Por Marcelo Brandão
A Reforma Tributária já integra o planejamento das micro e pequenas empresas (PMEs), mas o mercado ainda está em processo de análise e adaptação ao novo modelo.
Segundo o Panorama PME da Serasa Experian, 42% das empresas afirmam que ainda estão avaliando como a mudança poderá impactar seus negócios. O dado indica que, embora o tema esteja mais presente no debate empresarial, parte relevante do mercado ainda busca traduzir a nova estrutura tributária em decisões práticas de gestão, como revisão de preços, projeções de margem e adequação de processos internos.
Cenário dividido entre as PMEs
Ao mesmo tempo, o levantamento revela um cenário dividido. Cerca de 31% das empresas enxergam a Reforma de maneira predominantemente positiva, enquanto aproximadamente 22% têm percepção mais negativa. A leitura conjunta dos dados indica que o mercado ainda passa por um período de acomodação e interpretação estratégica da mudança, com diferentes expectativas sobre seus efeitos no ambiente de negócios.
Além da percepção sobre os impactos, o estudo mostra que 40% das PMEs não sabem em que estágio de preparação se encontram. Sinalizando, assim, que parte relevante do empresariado ainda está estruturando diagnóstico e planejamento para a transição.
Por outro lado, há empresas em estágio mais avançado: 17% afirmam já ter implementado a maior parte das adaptações necessárias, enquanto 15% dizem ter iniciado planejamento e ações práticas. Outros 14% estão estudando o tema, e 14% ainda não começaram a se preparar.

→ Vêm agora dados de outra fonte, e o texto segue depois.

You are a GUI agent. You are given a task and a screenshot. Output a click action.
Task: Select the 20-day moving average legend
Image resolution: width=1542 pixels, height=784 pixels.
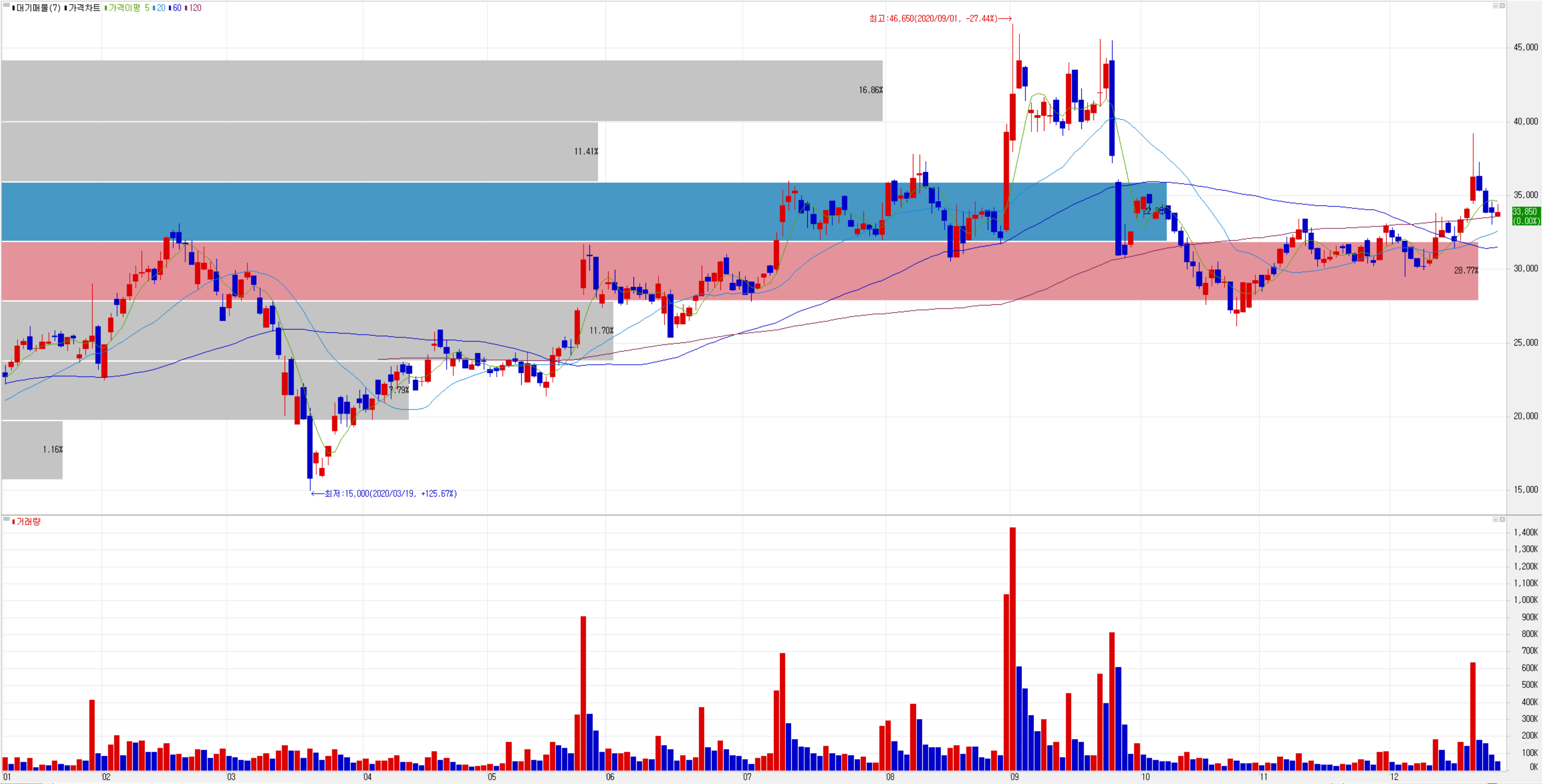click(160, 8)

“A Reforma Tributária representa uma mudança estrutural relevante para o ambiente de negócios no País e sabemos que é um tema complexo, que ainda gera muitas dúvidas no empreendedor brasileiro”, afirma Cleber Genero, Vice-Presidente de Pequenas e Médias Empresas da Serasa Experian. “Os dados mostram que as PMEs estão acompanhando esse movimento, mas em diferentes estágios de adaptação. Nosso compromisso é traduzir essas mudanças em linguagem simples e oferecer ferramentas práticas para que as empresas façam essa transição com segurança e previsibilidade.”
PMEs e a Reforma Tributária
- 42% das empresas ainda estão avaliando o impacto da mudança;
- 40% não sabem em que estágio de preparação se encontram;
- 17% implementaram a maior parte das adaptações necessárias;
- 14% ainda estudam o tema, ou não começaram a se preparar.

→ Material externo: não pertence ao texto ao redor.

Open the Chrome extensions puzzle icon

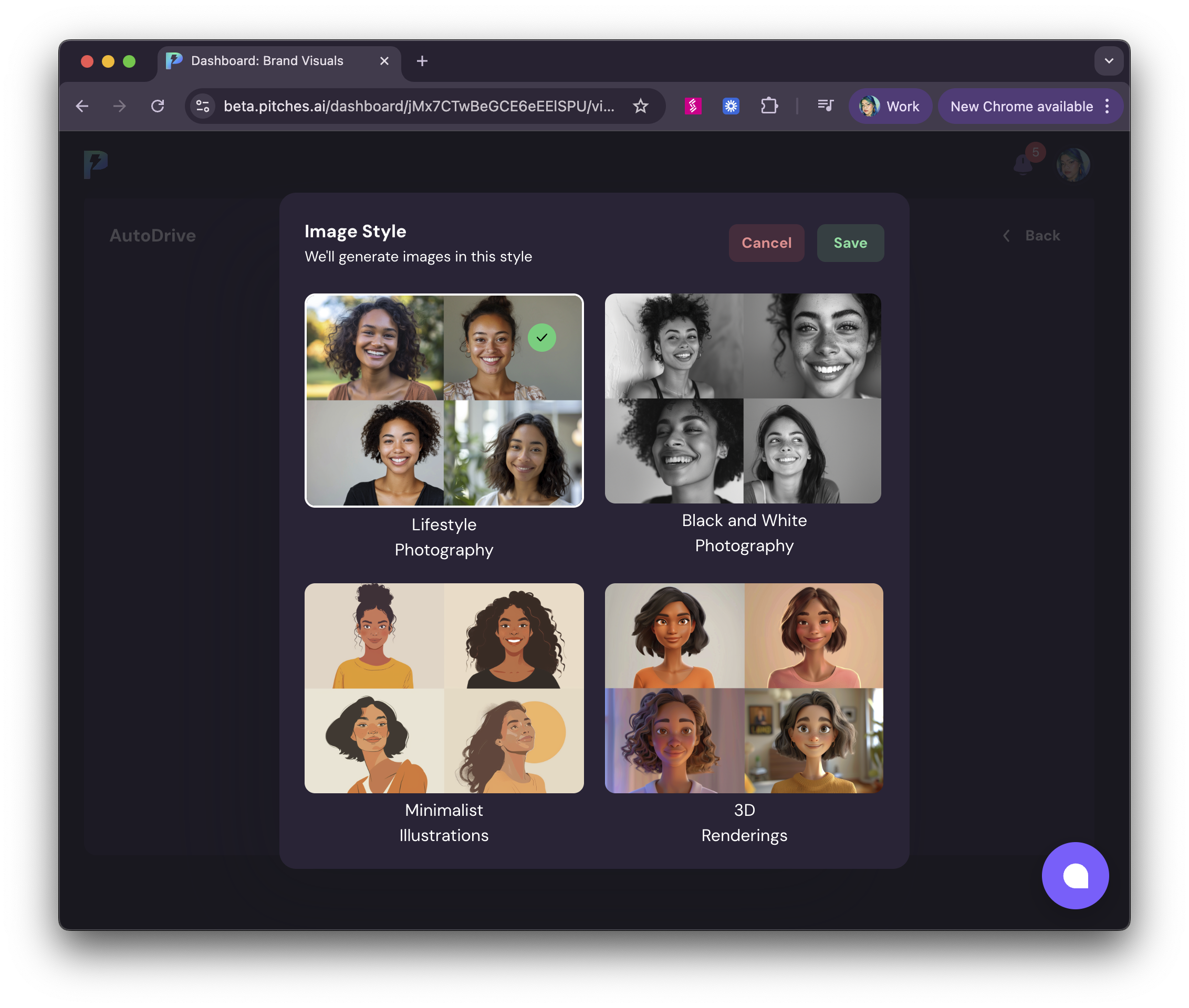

Desafios vão além da legislação
Quando questionadas sobre os principais obstáculos diante da Reforma Tributária, as empresas apontam sobretudo desafios operacionais e financeiros. Entender as novas regras (20%) aparece como a principal dificuldade, seguido pela necessidade de avaliar o impacto em custos, preços e margens (18%). Também surgem preocupações relacionadas ao cumprimento correto das obrigações fiscais (17%) e ao acompanhamento contínuo das mudanças regulatórias (16%).

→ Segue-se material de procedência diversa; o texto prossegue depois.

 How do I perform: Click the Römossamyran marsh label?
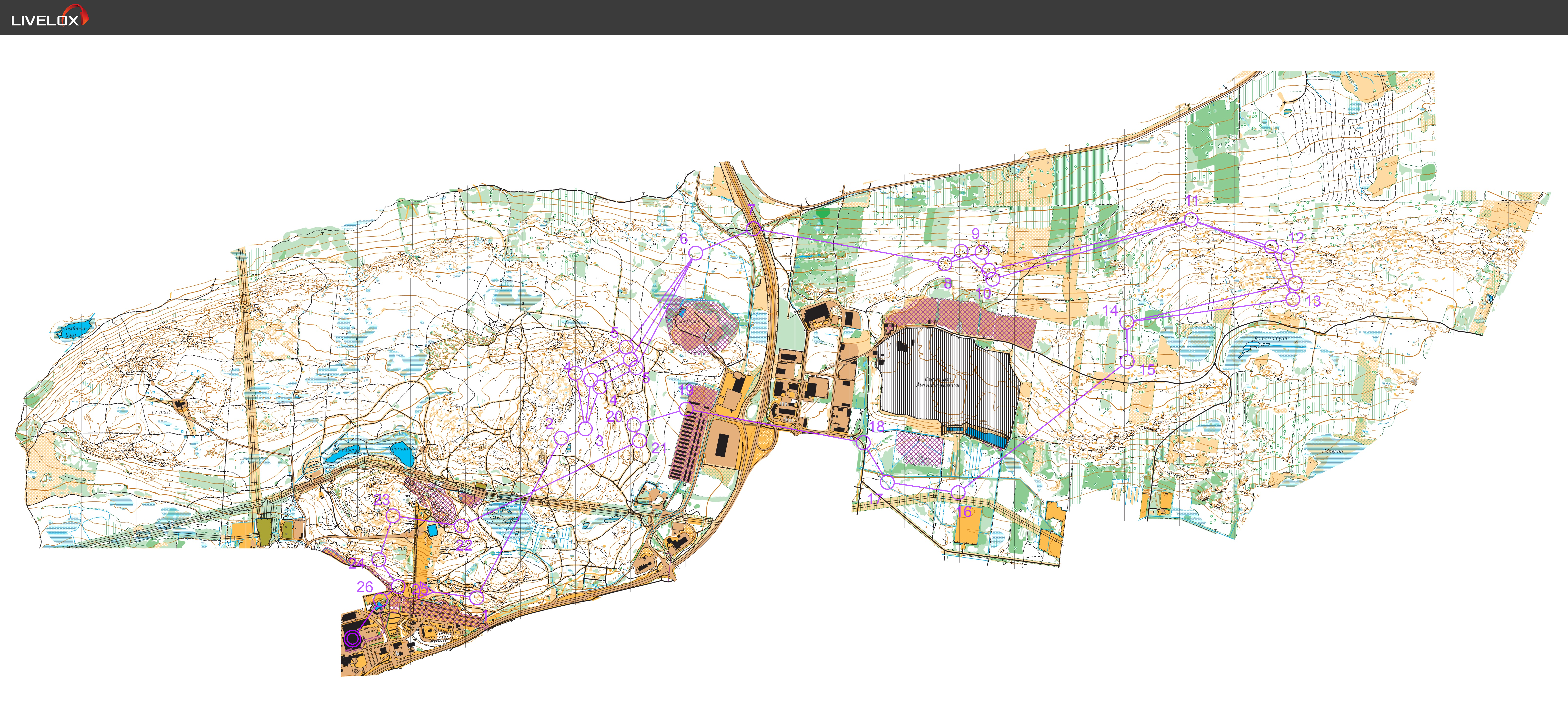(1272, 338)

Além disso, 11% mencionam a necessidade de ajustar sistemas e softwares, e outros 11% indicam a importância de treinar equipes para lidar com as novas exigências. Para 10%, acompanhar futuras regulamentações será um ponto de atenção, enquanto 9% citam a organização de informações para o período de transição, e 8% destacam o desafio de comunicar mudanças a clientes e fornecedores.
O perfil dos respondentes
Entre as empresas ouvidas, 39% são MEIs, 20% microempresas e 12% empresas de pequeno porte, reforçando a representatividade do universo de micro e pequenos negócios. Também participaram empresas médias (11%) e grandes (19%).
Em relação ao regime tributário, 46% estão no Simples Nacional, regime que continuará com tratamento diferenciado mesmo após a implementação do novo modelo tributário. Com a adoção do novo modelo baseado em créditos ao longo da cadeia, acompanhar como essas dinâmicas podem influenciar relações comerciais será parte do processo de adaptação para muitas PMEs. Já entre os demais respondentes, 10% estão no modelo de Lucro Real e 9% no Lucro Presumido.
Setorialmente, predominam empresas de Serviços (45%) e Comércio (39%), com participação da Indústria (16%). Regionalmente, o Sudeste concentra 36% dos respondentes, seguido por Sul (23%), Nordeste (15%), Norte (14%) e Centro-Oeste (10%).
Vale lembrar que a Reforma Tributária prevê a substituição gradual de tributos como PIS, Cofins, ICMS e ISS por um modelo dual de Imposto sobre Valor Agregado (IVA), composto pela Contribuição sobre Bens e Serviços (CBS), de âmbito federal, e pelo Imposto sobre Bens e Serviços (IBS), de competência estadual e municipal.
A transição está em início, em caráter experimental, e seguirá de forma progressiva até 2033, período em que empresas deverão conviver com dois sistemas tributários.